CIA erra e entrega agentes e dados sobre bomba ao Irã

Folhapress
| Tempo de leitura: 2 min

Washington - Em duas operações surpreendentemente desastradas, a CIA perdeu de uma só vez toda sua rede de informantes no Irã e ainda entregou àquele país o desenho de um dispositivo que permite explodir a bomba atômica. Essas informações estão em livro lançado na terça-feira, “State of War” (estado de guerra), do jornalista americano James Risen, repórter do “New York Times”.

Extratos de suas revelações foram publicados anteontem pelo jornal britânico “The Guardian” e pelo francês “Le Figaro”. A entrega dos planos para a fabricação do mecanismo-chave para um artefato nuclear aconteceu em 2000. A identificação nominal de iranianos que trabalhavam como espiões para os EUA é de 2004.

A imperícia que provocou esse último desastre foi provocada por uma funcionária do setor de comunicações da CIA, cujo nome o livro de Risen não revela. Ela foi encarregada de transmitir uma mensagem aos agentes em operação em território iraniano. Tais mensagens são hoje transmitidas pelo equivalente a e-mails. Só que elas são codificadas e só podem ser decifradas por meio de um dispositivo relativamente simples, entregue previamente a cada destinatário.
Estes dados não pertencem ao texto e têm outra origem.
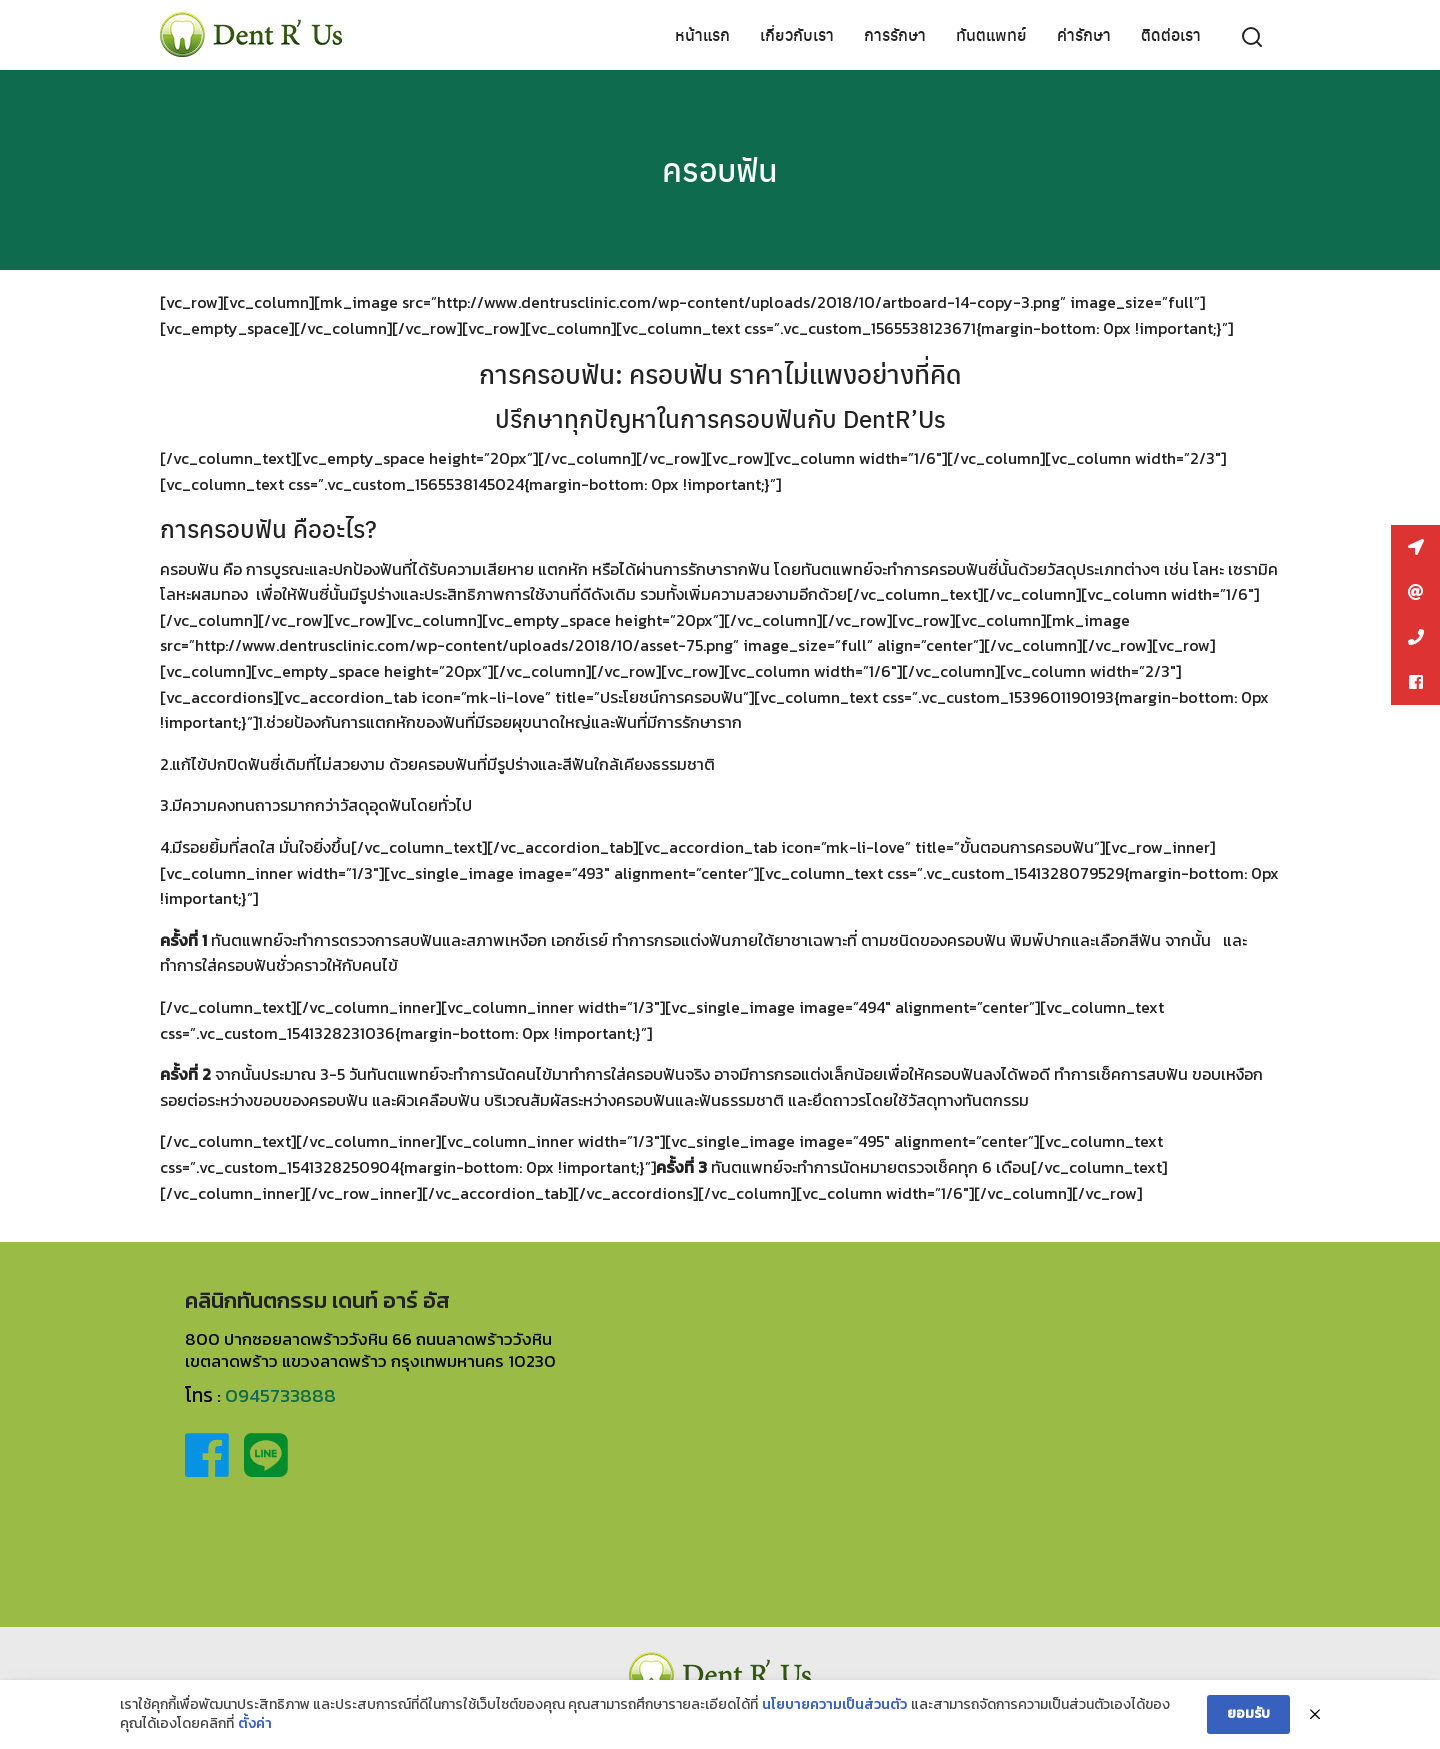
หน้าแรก (702, 34)
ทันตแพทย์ (991, 34)
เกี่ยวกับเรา (797, 34)
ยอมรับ (1248, 1713)
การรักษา (895, 34)
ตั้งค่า (255, 1724)
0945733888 (280, 1395)
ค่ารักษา (1084, 34)
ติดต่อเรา (1171, 34)
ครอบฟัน (720, 169)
Acontece que a funcionária se enganou e enviou a mensagem também para um espião que a CIA já sabia se tratar de um agente duplo. Ou seja, fazia de conta que trabalhava para os EUA, mas em verdade estava a serviço da república islâmica. O agente iraniano levou a informação a seus superiores, e é provável que os espiões a serviço da CIA tenham sido todos presos.
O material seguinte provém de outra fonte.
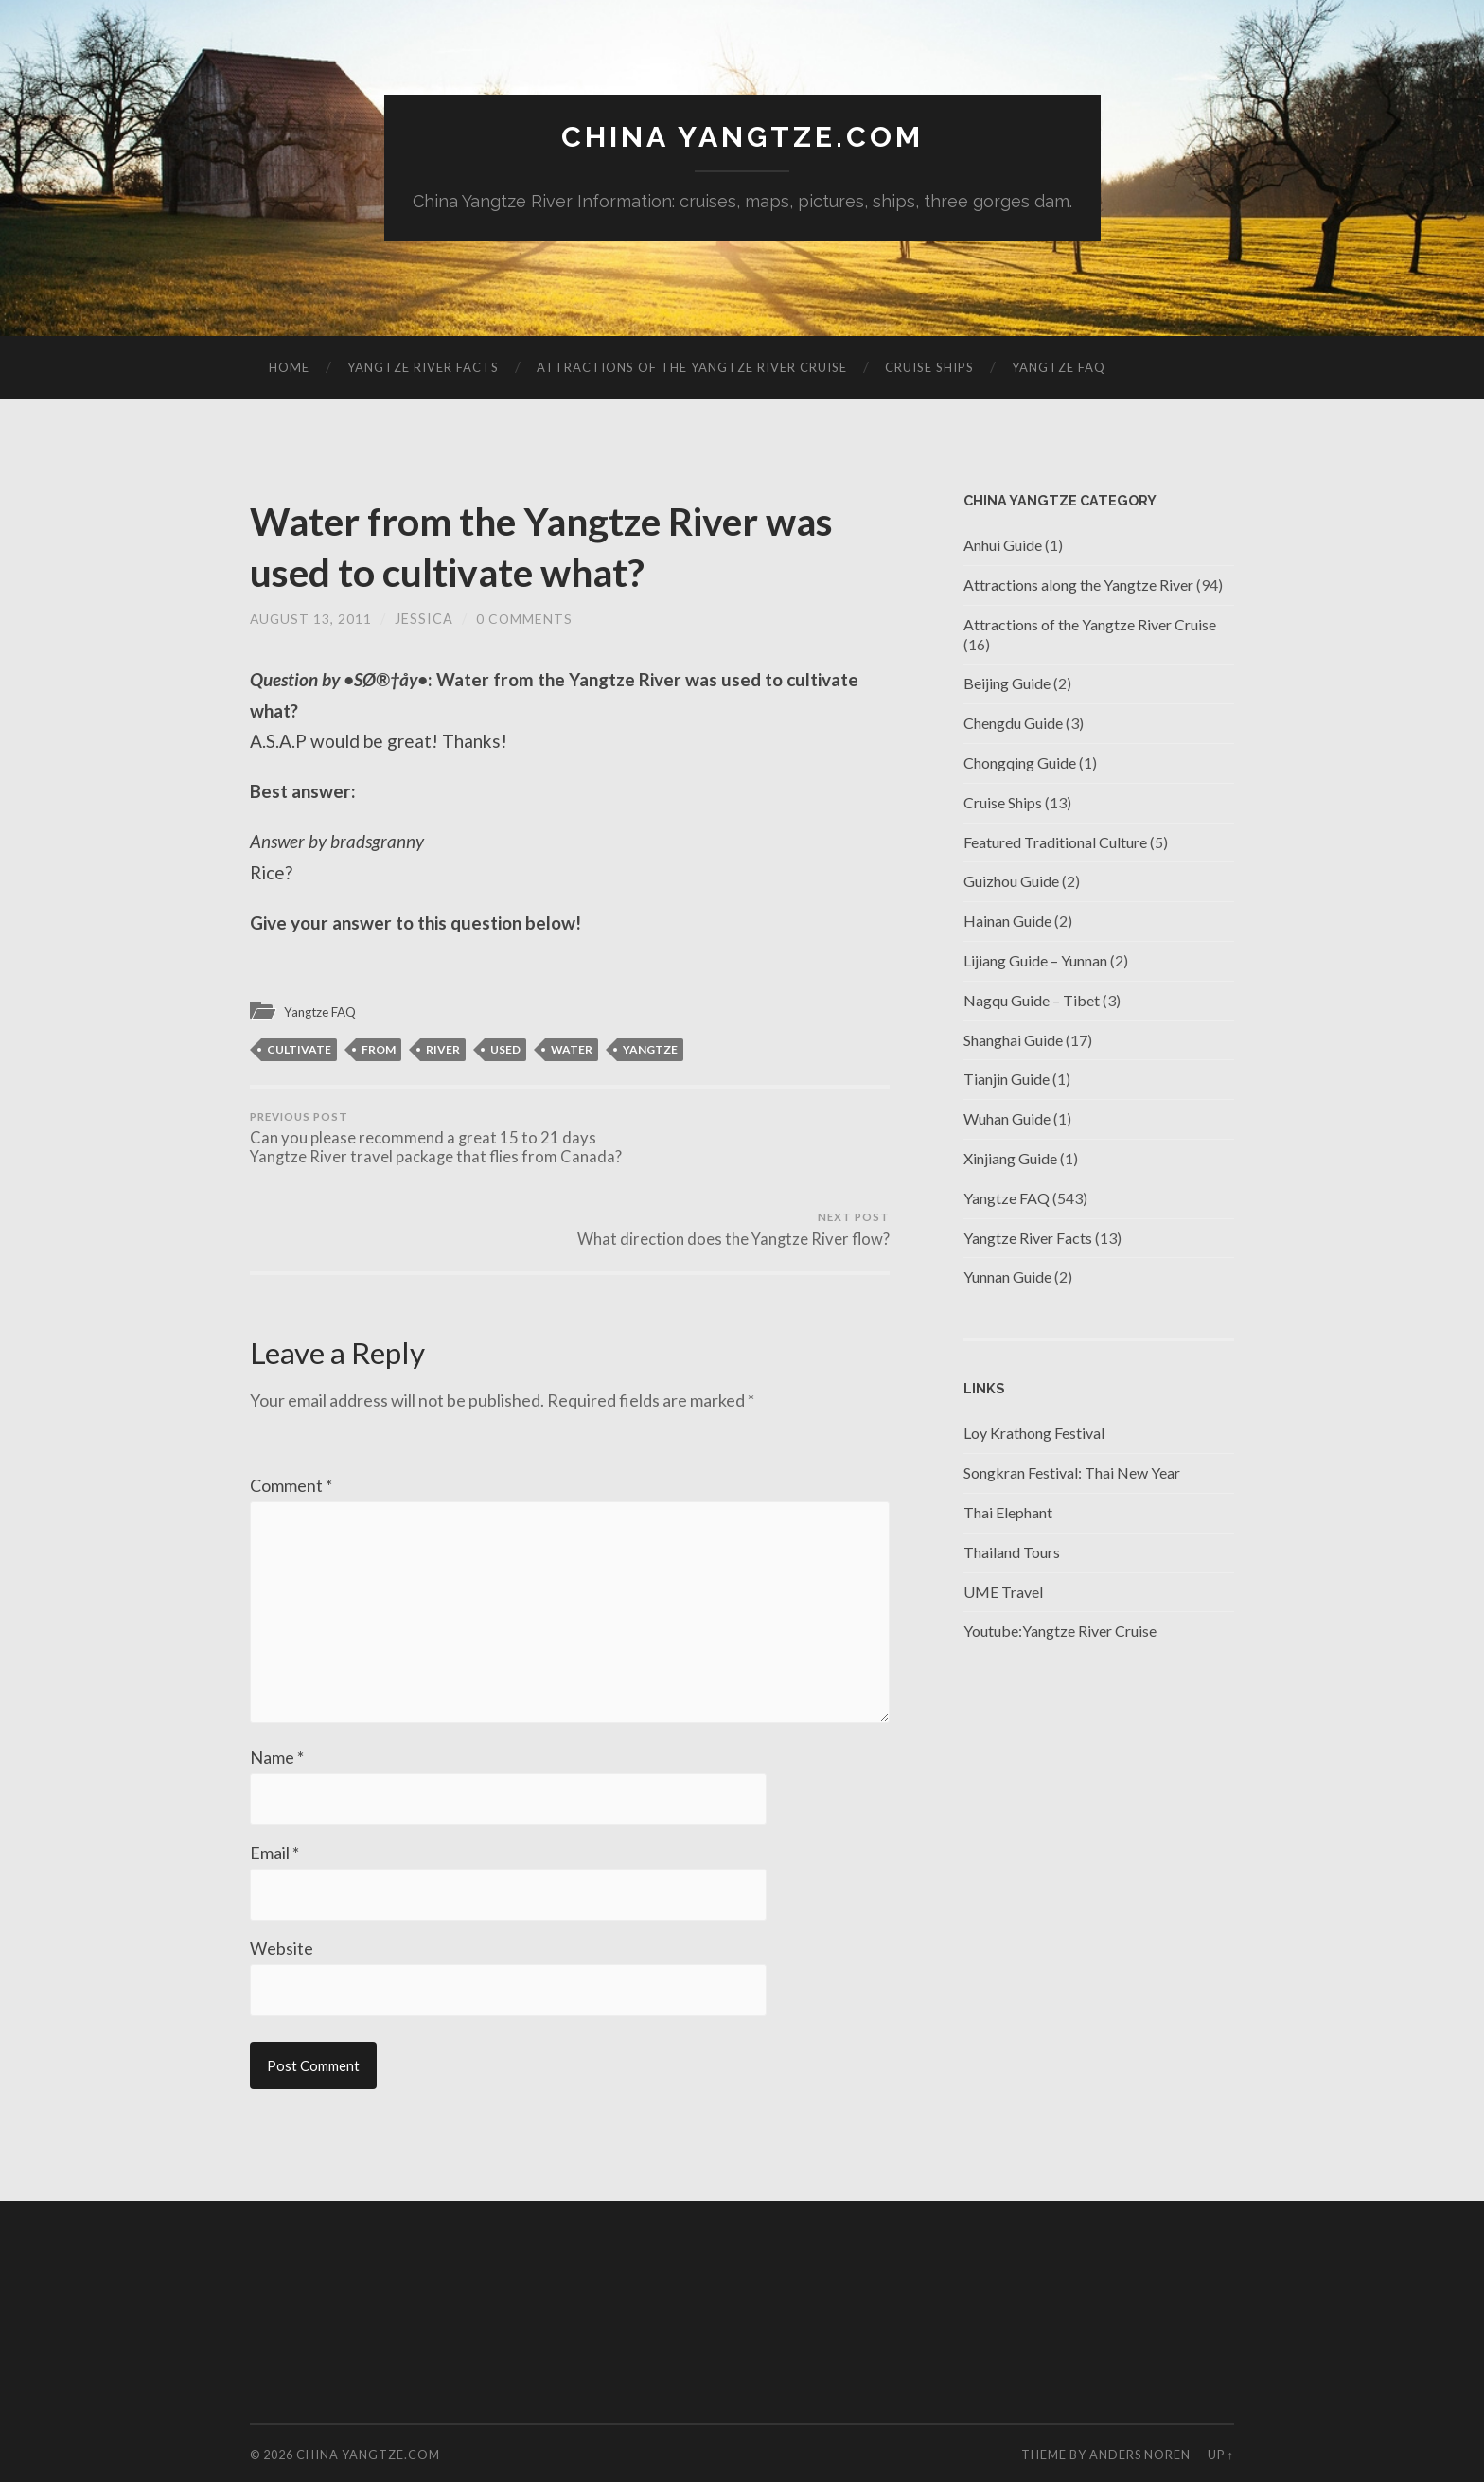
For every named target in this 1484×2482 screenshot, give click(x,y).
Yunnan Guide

O livro não especifica quantos eles eram. Diz apenas que, no início do ano passado, o diretor da CIA, Porter Goss, disse ao presidente George W. Bush, em reunião na Casa Branca, que sua agência não tinha meios de confirmar se o Irã estava próximo de fabricar a bomba atômica. Em outras palavras, o governo americano navega no escuro com relação a um dos problemas mais sensíveis de sua política externa. É justamente sobre a bomba iraniana que ocorreu o primeiro desastre.
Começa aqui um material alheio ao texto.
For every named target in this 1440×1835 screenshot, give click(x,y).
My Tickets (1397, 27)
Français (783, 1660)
Segundo Risen, a “Operação Merlin” - nome de um mágico da mitológica corte do rei Artur -, se bem-sucedida, teria permitido que os EUA entregassem ao Irã um desenho incorreto do dispositivo de denotação nuclear, conhecido como “bloco de alta voltagem TBA 480”.

A CIA imaginou que, de posse de planos errados, os iranianos caminhariam na direção de um impasse tecnológico, o que atrasaria em alguns anos o projeto de se dotar da bomba.